Over the course of a year from October 2004 until October 2005 a residential care assessment programme was performed for people with diabetes who currently reside in residential or nursing homes (residential care settings) in the Tameside and Glossop area. The programme was jointly implemented by a team of DSNs and podiatrists, and set out to determine the need for specialist diabetes interventions in residential care settings. This article will focus on the nursing aspect of the programme.

The Tameside and Glossop Primary Care Diabetes Team consists of a team of DSNs, specialist podiatrists, specialist dietitians, and Asian diabetes support workers. Traditionally, the nursing caseloads have been created as a result of referrals received from healthcare professionals within and outside of the trust, including those from private sector residential care settings. Referral reasons vary considerably, but the main requests are for assessment of poor control, insulin initiation and education of patients and carers.

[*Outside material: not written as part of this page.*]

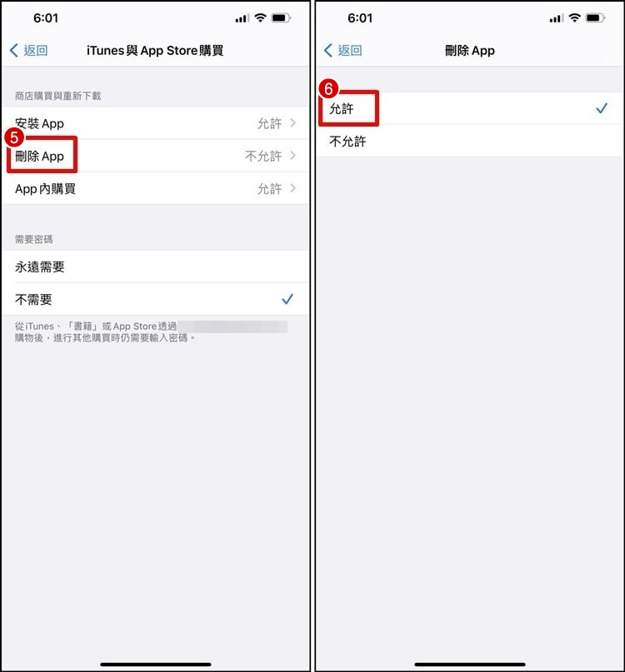This screenshot has width=625, height=672.
Task: Select 不允許 option for deleting apps
Action: click(x=469, y=141)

All referred patients are assessed by an experienced DSN, and care programmes are based on that assessment. A typical care programme would include education of the patient, carer, or both, intervention by the DSN and referral to other appropriate agencies.

In most cases, the DSN assessment identifies the clinical symptoms of sub-optimal diabetes control which were evident at the time of referral. People with diabetes often present with symptomatic hyperglycaemia, frequent unexplained hypoglycaemia and poor understanding of their own condition. There are many reasons for delays in referral,  although often there is not one specific factor.

The development of clinical symptoms prior to referral suggests a lack of ability by the referrer in managing the specific needs of the individual. It may also be indicative of poor recognition of the need to refer early for interventions. However, if the person with diabetes is not attending regular appointments and full information is not being given to the healthcare professional responsible, then the need for referral is not necessarily apparent.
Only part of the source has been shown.